Hi! This is my homework, and I want to finish it so I can have a nice and peaceful weekend.

There are 3 questions and 1 jumbo question, but they are not necessarily in the same category.

Please feel free to do them out of order, but please state what letter question it is!

(A) Question: Please simplify: \(\frac{2\sqrt[3]{9}}{1\:+\:\sqrt[3]{3}\:+\:\sqrt[3]{9}}\)

(B) Question: Find the solutions of the equation \(x^2 + 36 = 0\)

(C) Question: What are the roots of \(x^2 - 2x + 2?\)

JUMBO QUESTION!!!!!! *Please: show your work and put detail in this question.
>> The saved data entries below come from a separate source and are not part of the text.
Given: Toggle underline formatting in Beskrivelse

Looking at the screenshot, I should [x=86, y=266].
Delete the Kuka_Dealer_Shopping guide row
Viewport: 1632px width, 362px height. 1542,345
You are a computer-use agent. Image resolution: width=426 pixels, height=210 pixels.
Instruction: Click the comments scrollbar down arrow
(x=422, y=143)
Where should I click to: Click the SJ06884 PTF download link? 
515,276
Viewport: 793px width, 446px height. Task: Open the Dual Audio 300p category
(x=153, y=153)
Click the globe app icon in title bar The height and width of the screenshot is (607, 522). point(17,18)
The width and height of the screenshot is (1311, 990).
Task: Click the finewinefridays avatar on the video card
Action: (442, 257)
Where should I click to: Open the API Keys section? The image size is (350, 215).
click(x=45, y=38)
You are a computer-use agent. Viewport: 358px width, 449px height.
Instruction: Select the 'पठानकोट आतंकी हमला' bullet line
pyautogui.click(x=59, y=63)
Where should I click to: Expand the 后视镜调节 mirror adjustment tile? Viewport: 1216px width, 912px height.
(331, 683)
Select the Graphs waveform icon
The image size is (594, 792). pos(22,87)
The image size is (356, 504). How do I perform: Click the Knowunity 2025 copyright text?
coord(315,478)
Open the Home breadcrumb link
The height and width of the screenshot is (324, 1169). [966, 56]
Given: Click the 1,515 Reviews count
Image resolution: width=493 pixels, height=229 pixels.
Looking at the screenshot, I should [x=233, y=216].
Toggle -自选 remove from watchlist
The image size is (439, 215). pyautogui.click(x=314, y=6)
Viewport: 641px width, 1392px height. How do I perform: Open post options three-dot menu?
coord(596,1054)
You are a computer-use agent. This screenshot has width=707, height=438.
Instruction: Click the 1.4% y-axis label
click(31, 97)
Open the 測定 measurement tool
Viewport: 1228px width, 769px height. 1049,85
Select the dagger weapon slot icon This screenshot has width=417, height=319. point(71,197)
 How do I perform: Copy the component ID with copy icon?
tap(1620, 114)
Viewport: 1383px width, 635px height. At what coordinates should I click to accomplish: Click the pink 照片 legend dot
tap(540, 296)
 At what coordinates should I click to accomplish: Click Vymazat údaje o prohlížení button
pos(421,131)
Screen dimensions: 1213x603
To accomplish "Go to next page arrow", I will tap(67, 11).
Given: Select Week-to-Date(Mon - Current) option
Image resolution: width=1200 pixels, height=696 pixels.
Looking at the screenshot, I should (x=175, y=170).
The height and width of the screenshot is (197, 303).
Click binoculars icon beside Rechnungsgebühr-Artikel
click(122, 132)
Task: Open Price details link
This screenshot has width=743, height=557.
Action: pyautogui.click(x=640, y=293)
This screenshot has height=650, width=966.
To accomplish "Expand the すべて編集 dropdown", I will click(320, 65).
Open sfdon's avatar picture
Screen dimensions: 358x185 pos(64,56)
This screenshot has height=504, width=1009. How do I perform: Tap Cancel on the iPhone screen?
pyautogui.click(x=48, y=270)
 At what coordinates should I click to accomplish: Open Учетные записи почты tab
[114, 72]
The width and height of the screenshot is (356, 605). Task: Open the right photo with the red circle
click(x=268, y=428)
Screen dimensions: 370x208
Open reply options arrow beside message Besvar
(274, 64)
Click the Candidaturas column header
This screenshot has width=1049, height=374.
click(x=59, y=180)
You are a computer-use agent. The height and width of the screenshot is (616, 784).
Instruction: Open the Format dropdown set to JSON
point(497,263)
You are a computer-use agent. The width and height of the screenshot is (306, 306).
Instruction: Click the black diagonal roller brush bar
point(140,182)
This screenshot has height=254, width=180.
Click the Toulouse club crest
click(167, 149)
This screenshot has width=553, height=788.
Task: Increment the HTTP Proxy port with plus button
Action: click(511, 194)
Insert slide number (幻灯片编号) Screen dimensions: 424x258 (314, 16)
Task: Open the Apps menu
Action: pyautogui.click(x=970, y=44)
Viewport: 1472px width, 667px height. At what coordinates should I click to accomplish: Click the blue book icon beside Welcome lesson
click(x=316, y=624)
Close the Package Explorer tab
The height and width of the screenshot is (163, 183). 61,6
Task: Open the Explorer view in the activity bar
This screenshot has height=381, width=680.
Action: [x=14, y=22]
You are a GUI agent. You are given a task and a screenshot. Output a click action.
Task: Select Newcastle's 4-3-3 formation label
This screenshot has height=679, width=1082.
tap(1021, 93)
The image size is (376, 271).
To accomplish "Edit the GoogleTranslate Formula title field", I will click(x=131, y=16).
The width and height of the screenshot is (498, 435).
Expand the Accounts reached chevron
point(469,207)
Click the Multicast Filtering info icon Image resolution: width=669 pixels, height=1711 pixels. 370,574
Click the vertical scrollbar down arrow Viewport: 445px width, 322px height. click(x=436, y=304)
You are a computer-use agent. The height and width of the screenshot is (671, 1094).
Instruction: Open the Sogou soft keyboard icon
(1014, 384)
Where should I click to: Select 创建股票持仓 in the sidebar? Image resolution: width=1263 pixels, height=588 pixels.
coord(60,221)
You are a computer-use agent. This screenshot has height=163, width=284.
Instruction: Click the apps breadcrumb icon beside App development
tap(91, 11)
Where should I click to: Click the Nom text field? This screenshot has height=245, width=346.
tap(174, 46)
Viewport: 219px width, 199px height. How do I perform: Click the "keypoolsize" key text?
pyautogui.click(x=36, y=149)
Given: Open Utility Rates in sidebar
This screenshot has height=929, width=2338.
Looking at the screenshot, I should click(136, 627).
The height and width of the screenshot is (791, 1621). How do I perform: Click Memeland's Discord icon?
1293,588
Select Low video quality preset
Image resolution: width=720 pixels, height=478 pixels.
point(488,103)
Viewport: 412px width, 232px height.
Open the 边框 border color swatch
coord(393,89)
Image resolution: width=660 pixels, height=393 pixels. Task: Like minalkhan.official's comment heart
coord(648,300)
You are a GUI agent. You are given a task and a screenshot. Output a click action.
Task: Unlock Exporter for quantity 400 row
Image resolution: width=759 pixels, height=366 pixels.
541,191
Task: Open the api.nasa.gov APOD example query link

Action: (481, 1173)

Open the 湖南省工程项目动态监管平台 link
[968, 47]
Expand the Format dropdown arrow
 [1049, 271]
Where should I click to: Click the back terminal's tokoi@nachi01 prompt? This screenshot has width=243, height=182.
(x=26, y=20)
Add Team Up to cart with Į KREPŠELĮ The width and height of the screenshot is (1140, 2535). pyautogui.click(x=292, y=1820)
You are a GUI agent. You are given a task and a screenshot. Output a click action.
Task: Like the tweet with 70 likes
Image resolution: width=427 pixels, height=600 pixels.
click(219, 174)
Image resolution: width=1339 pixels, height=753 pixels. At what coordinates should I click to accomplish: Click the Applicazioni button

There are six different sixth roots of 64. That is, there are six complex numbers that solve \(x^6=64\) . Find them.

SHOW YOUR WORK!!!!!

Thanks to the people who take time to answer questions!

CPhill and Alan usually answer my questions. Thanks to them!

Web2.0CalcUser123 Jan 26, 2019

#1**+3 **

(B): We subtract \(36\) from both sides, leaving us with \(\sqrt{-36}=6i, -\sqrt{-36}=-6i\) . Thus, the two solutions are \(\boxed{x=6i,\:x=-6i}.\)

(C): There are a few ways to solve this question:

**Quadratic Formula:**

Use \(x = {-b \pm \sqrt{b^2-4ac} \over 2a}\)(thanks web2.0calc), and plugging in the values in the form \(ax^2+bx+c\), we attain \(x=\frac{-\left(-2\right)+\sqrt{\left(-2\right)^2-4\cdot \:1\cdot \:2}}{2\cdot \:1}=1+i\) as one root, and \(x=\frac{-\left(-2\right)-\sqrt{\left(-2\right)^2-4\cdot \:1\cdot \:2}}{2\cdot \:1}=1-i\) . Thus, the two roots are \(\boxed{1+i, 1-i}.\)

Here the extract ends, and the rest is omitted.